ACRP article 2022 by Kieran Smith ACRA President
ACRA President Kieran Smith was recently invited to write for ACRP.
The European Association for Construction Repair, reinforcement and protection, ACRP, is a European non-profit association, founded in 2020.
Below is the article written for the membership and industry stakeholders of ACRP. We’ve extended an invite for them to do the same for ACRA.
The Australasian Concrete Repair Association (ACRA) was formed in 1991 to provide a forum to promote discussion and an exchange of views in the concrete repair and remedial building industry. The main focus was to advance technology and establish good practice in the remedial industry and associated activities across Australasia. In 2019 the Association officially changed its name to the Australasian Concrete Repair and Remedial Building Association (ACRA), whilst still maintaining its recognisable ACRA branding.
The Association’s members are at the forefront of concrete repair and remedial technology worldwide and includes companies and individuals such as consultants and engineers, concrete repairs waterproofing and specialist remedial building contractors, material suppliers and asset owners, along with educational institutions and their affiliates.
With the motto of “setting the standards in the remedial industry”, ACRA has traditionally been recognised for continually setting the standards of excellence in the concrete repair and remedial building industry; an ambition that seeks to benefit the members of the Association, their clients and the asset owners. The key to achieving this ambition has always been that members of ACRA must maintain minimum standards in expertise, experience, training and quality across their chosen discipline.
While ACRA has generally focused on the technical aspects of the remedial industry for the past 30 years, safety has now become a significant focus due to the positive shift in thinking within the Australian Construction Industry that safety is indeed everyone’s responsibility. This has been amplified within the residential construction industry recently with the devastating fires that were related to the flammable aluminium composite panels. In Australia, these tragedies have led to reform within the industry, and as a result, many hundreds of residential properties are now slated to have the flammable exterior cladding replaced with non-flammable alternatives.
This means that many hundreds of previously safe and secure residential buildings will be turned into construction sites of varying sizes and degrees, and with that, comes the introduction of safety risks that are associated with the construction industry. This is just one of the reasons why ACRA has decided to increase its focus on safety which has resulted in the formation of its first Safety Committee.
Safety in the repair and remediation industry is notably different to that of the general construction industry. When a new construction site is established, it is usually completely enclosed behind a secure hoarding. This hoarding creates the site boundary and any activity occurring within that boundary is directly related to the construction processes of that particular structure and is within the control of the head contractor. Essentially, they will be aware of, and in control of, all activity on site
Similarly, the experience of workers on these sites is that they are operating in an environment where all other people on the site are present to carry out work directly related to the construction of the structure, and will not only have experience working on these types of sites, but have also completed all relevant safety training for the particular project and have a good understanding of the size and the operations being carried out.

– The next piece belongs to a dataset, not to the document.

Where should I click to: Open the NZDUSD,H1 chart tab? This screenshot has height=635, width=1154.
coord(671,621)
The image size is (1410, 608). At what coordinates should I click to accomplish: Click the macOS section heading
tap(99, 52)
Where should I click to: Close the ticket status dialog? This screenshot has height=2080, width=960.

In addition to the control that site management has over the environment, it is also common that security measures will be easier to implement and enforce on a “new build” construction site, where a hoarding or secure fence is constructed around the entire perimeter of the site. It is safe to say there will be minimal interaction with complex existing structures. Access and egress for the site should be through one central, secure location, which not only simplifies the monitoring of staff movements in and out of the site, but also serves to increase the surety around site security, especially when the site is unattended.
Contrast this with a typical remediation project where we are quite often converting a safe and regular environment where people live or work, into a temporary construction site. For these types of projects works are often occurring on an occupied asset where daily activities will be undertaken that are not related to the construction project.
There may be people working within the general boundaries of the construction site who are not part of the project, or who may be living or working within the structure and are not accustomed to the various risks and dangers which are present on a construction site. In addition to this, there is often an increase in close interactions and co-activity with the general public, as it may not be possible to exclude them from the remediation project activities.
There may also be people who are used to carrying out their daily tasks within a structure and may either be unaware of the risks around them or may just be so used to their own routine that they end up in the wrong place, either by not following safety signage and diversions, or because the unsafe area they entered yesterday is no longer a safe area to be in today.
As an industry Association with a reputation for setting the standards in the remedial building industry, it is important that moving into the future we value the concept of safety just as highly as we value technical expertise, quality of delivery and training of our members. Going forward it is our vision that ACRA will be a valuable safety resource for our members and we know that we have a vital role to play in ensuring everyone gets to go home safe and well at the end of each day.